Reproduce the section of the passage on deductions for hotel and apartment buildings that begins with the words containing "7.32. A deduction" and ends with "any compensation received.".

◆ **SUPPLIED PASSAGE**
══════════════════════════════

7.31. That method of setting the limit on deductions is a change from the existing rules which specify a fixed period for which deductions are available; for example 25 years at 4 per cent per annum. That is not appropriate now that the rate of deduction can vary according to circumstances of use and so vary the time over which deductions ought to be available.
7.32. A deduction is available on the destruction, or part destruction, of a hotel or apartment part to the extent that the amount of any residual capital expenditure at the time of destruction attributable to the destroyed part exceeds any compensation received.
7.33. Under the existing rules, a requirement for deduction is that the hotel or apartment part be used in the prescribed manner (that is, as short-term traveller accommodation) immediately before the destruction, or if not so used, that the last use was in that manner. So, a deduction would not be available where the destroyed part was being used for other purposes.
7.34. That would not be appropriate now that residential buildings are eligible for deduction where used for any income-producing purpose. Accordingly, the requirement will now be that the last use of a post-26 February 1992 building before it is destroyed not be other than for producing assessable income. [New paragraph 124ZE(7)(b)]
7.35. The existing requirement that the last use be in the provision of short-term traveller accommodation will continue to apply to buildings commenced to be constructed before 18 July 1985.
7.36. As described above, residual capital expenditure is relevant for determining the total amount of available deductions and calculating any deductible loss on the destruction of a building.
7.37. In essence, the amount of residual capital expenditure in relation to an amount of qualifying expenditure at a particular point in time is the excess of the amount of qualifying expenditure over the sum of deductions allowed or that would have been otherwise allowable during periods when the relevant building was not used for income-producing purposes.
7.38. Reflecting that the rate of deduction may vary according to the circumstances of use of a building, the calculation of residual capital expenditure requires a determination of the periods of time during which a hotel or apartment part was used in the prescribed manner and periods when not so used, commencing from the time when the building was first used for any purpose. [New subsections 124ZA(16A) and (16B)]
7.39. For periods during which the whole of a hotel or apartment part was used in the prescribed manner, the relevant amount of qualifying expenditure is reduced at the rate of 4 per cent per annum of that amount, reflecting that deductions have been allowed at that rate.
7.40. During periods in which the whole of a hotel or apartment part is not used in the prescribed manner, perhaps because it is used for another income-producing purpose or for no income-producing purpose, the relevant amount of qualifying expenditure will be reduced at the rate of 2.5 per cent per annum of the amount of qualifying expenditure.
7.41. If a hotel or apartment part is only partly used in the prescribed manner at a particular time, the portion of the qualifying expenditure that relates to the part of the part used in the prescribed manner will be reduced at the rate of at 4 per cent and the balance at 2.5 per cent.

══════════════════════════════

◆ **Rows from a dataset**

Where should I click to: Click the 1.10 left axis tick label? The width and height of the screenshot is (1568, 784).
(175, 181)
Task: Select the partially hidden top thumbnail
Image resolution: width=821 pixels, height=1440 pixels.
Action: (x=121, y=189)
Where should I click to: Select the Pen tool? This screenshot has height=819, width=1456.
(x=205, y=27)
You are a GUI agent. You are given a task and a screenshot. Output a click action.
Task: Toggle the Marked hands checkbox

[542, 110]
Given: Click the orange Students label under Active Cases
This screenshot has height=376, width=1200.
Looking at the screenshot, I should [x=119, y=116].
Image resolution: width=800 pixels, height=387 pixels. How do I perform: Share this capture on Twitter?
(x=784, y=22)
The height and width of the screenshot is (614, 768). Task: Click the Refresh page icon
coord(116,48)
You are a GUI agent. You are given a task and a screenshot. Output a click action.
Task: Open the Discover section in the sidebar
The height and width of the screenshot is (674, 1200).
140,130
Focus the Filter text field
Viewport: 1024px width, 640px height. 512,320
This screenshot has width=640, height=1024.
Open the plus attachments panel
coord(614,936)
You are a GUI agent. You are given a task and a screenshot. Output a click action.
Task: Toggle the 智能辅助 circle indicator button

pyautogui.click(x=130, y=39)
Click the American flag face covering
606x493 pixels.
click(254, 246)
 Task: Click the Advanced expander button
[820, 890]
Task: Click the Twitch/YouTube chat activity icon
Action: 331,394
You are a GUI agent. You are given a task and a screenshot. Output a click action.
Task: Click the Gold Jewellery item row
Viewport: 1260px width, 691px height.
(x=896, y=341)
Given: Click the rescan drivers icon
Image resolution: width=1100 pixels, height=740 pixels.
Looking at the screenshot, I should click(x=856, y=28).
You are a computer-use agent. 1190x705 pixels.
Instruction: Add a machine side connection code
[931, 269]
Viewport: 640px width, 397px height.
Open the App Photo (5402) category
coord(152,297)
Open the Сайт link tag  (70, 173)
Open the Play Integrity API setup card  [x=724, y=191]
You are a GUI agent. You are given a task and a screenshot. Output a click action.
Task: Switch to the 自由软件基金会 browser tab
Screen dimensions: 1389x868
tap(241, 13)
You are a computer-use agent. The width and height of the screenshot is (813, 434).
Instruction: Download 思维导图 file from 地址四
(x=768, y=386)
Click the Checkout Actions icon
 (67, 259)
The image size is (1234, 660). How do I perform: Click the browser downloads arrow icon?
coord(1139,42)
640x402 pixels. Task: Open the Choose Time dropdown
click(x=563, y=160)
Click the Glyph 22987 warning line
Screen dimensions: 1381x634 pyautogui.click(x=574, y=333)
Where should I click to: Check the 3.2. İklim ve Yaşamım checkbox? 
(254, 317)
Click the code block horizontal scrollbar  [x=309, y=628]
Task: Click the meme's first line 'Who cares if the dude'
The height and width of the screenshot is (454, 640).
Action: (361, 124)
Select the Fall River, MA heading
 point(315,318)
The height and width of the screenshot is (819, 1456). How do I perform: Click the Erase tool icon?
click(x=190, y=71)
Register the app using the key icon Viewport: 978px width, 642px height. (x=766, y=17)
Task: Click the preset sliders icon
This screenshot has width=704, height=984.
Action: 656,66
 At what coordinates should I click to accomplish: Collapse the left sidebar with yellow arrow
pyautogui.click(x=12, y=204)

══════════════════════════════

◆ **REPLY**
7.32. A deduction is available on the destruction, or part destruction, of a hotel or apartment part to the extent that the amount of any residual capital expenditure at the time of destruction attributable to the destroyed part exceeds any compensation received.